Social Media Can Attract Big Fish As Well as Small Fry

Many nonprofits already use social media, including mobile, to raise money among individual donors. Small donations add up, as Mark Hanis found. His first Facebook campaign raised $250,000 in 2005 for Genocide Intervention Network, now known as United to End Genocide.

social media fundraising, nonprofit fundraising, attracting big donors, social media for nonprofitsBut few nonprofits use social media to build relationship with potential Big Fish donors. Yup, you can target and build these important relationships by engaging with them through Facebook, LinkedIn, and Twitter. The relationship starts online, but the “ask” happens offline, perhaps on the phone, but most likely face-to-face.

Building these relationships is hard work but the benefits are enormous. Effective social media outreach takes at least 25 hours of staff time per week, according to the  Ditch Digital Dabbling research report. Hanis has tips for those willing to undertake the task, based on his experience as head of the Genocide Intervention Network:

1. Identify prospects using annual reports and gala invites from nonprofits working in your sector, which are among Hanis’ favorite methods. The Foundation Center also recommends reading press releases from nonprofits announcing donors as well as newspapers, magazines, etc. They also recommend using database such as WealthEngine or DonorSearch. The Foundation Center subscribes to DonorSearch so you can use this for free from their library.

2. Research which social media these major donors are using. Hanis found that millennials are more likely to use Facebook while Baby Boomers like LinkedIn. Engage with a prospect using the social medium they use.

3. Learn their areas of interest and how engaged they are in your cause. The more you know about an individual, the better able you’ll be to engage them. Both free and fee-based resources to find out more about them are plentiful online. Check out Going Beyond Google to Find and Research Donor Prospects for a list of websites that Maria Semple, The Prospect Finder, suggests for getting started.

4. Engage on an ongoing basis. Cultivating a prospect is not a one-time event. Use social media to engage in a dialog. Get to know the prospect and build a long-term relationship, just as you would in person.

5. Coordinate all internal efforts. All departments of the organization need to know what the other departments are doing.

An organization dedicated to “never again” a genocide -- such as those in Europe, Cambodia, Rwanda, Bosnia, and Darfur -- must raise awareness and advocate with as much energy as it raises money. Each department needs to know when the others are contacting a prospect and what they are saying. Too many contacts become irritating. Conflicting statements become confusing. Work together to build a solid, consistent message.

Genocide Intervention Network used Salesforce, which has a robust contact management system, to keep everyone in the loop about interactions with major prospects.

6. Reach out. It’s always best to get an introduction even if you have a relationship through social media. Who do you know who knows the prospect and are they willing to make an introduction? The introduction can take place online. LinkedIn makes this particularly easy to do. However, you can always go old-school and coordinate through email or phone.
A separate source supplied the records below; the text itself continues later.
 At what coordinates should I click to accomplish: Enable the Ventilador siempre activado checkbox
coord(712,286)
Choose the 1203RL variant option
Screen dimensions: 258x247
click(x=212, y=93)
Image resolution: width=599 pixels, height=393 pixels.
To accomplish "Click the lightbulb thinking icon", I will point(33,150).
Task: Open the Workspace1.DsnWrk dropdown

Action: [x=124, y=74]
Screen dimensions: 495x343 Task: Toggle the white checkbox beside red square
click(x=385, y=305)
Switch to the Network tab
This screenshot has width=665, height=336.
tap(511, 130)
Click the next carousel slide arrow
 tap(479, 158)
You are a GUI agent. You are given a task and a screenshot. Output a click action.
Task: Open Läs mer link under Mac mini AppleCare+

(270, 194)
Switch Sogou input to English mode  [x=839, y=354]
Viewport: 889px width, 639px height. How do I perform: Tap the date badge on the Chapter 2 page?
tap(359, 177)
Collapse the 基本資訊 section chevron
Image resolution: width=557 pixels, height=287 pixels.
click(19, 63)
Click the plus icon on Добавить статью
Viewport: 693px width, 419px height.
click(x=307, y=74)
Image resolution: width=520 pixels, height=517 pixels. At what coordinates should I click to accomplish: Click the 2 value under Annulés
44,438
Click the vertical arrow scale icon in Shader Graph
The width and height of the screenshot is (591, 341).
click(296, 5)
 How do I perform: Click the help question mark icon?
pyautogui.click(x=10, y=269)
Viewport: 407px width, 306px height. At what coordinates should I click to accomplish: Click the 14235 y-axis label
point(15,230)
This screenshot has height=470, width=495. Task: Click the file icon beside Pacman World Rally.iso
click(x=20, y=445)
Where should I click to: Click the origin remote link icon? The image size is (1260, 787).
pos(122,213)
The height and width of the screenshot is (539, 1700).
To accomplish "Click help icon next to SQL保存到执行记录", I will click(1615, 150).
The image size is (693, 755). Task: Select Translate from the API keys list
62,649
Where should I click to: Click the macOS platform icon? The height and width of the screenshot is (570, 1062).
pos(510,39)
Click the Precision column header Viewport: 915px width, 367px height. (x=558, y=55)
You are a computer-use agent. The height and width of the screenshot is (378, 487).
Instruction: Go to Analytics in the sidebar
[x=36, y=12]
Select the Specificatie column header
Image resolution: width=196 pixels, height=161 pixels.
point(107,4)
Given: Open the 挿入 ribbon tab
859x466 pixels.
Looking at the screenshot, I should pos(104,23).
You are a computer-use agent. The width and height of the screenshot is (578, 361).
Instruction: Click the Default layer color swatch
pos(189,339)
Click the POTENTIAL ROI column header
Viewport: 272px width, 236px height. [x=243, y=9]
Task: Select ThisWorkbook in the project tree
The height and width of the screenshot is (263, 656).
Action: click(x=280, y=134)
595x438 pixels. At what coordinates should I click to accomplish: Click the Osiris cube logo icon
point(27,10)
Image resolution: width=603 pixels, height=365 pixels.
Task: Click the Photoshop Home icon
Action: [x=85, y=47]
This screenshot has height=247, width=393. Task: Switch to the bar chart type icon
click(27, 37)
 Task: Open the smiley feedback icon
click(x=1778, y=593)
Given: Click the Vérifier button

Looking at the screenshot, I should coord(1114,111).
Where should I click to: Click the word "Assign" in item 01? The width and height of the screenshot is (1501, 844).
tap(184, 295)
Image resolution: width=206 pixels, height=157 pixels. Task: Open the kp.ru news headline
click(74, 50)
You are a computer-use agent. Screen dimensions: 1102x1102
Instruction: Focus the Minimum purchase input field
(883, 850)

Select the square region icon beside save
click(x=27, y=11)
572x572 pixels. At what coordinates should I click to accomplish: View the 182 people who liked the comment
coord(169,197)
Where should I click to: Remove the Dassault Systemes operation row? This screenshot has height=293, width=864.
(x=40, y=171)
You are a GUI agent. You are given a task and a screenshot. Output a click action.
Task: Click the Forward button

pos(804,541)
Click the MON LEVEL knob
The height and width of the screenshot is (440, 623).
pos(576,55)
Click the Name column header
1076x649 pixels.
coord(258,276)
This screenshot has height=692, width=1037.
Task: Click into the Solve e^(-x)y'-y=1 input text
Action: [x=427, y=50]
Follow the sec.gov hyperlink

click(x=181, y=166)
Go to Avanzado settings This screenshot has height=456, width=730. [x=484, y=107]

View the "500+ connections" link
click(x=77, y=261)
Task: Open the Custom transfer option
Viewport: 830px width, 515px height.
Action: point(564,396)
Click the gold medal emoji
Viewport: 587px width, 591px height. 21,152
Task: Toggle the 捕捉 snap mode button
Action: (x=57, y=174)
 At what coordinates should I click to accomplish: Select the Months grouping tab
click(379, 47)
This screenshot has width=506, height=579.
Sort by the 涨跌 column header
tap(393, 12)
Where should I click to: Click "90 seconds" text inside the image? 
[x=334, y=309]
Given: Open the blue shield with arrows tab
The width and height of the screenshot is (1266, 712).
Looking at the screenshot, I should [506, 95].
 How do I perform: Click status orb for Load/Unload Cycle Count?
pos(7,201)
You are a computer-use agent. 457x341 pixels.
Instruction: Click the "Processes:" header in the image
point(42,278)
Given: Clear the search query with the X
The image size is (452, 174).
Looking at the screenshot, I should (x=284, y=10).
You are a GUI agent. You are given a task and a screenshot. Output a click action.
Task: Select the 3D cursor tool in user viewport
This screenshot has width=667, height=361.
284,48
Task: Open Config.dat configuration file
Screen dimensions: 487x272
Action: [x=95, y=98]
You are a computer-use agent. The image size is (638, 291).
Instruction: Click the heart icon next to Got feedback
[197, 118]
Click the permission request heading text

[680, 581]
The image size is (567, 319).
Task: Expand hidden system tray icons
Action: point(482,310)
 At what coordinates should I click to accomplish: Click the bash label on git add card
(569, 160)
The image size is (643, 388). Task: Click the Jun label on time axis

Don’t know anyone to make the introduction? No problem. Cold calling or emailing isn’t as hard as you think when you share a common interest and your name is already recognized from online interaction.

Hanis will take his experience cultivating Big Fish donors to the new organization that he is forming, Organ Alliance. Keep an eye on it. When you want to know how to do something, follow the lead of someone who does it well.

Take The Long View

All too often I see social media nonprofit sites and pages devoted to the next event or the need for funds. What I like about this post is that it takes the long view and shows us how social media can help with loyalty and stewardship.

In "The Artful Journey" William Sturtevant's must-read book on major gifts, he points out that, "The more a donor knows about an organization, the more he or she engages with it." He wasn't talking about the next fund-raiser, he was talking about how the organization fulfilled its mission. Today donors and volunteers want to know how their gifts of time and money are making a difference and they want to know where the money goes. Providing user-generated content from those who receive a nonprofit's services are one effective way of responding to both points.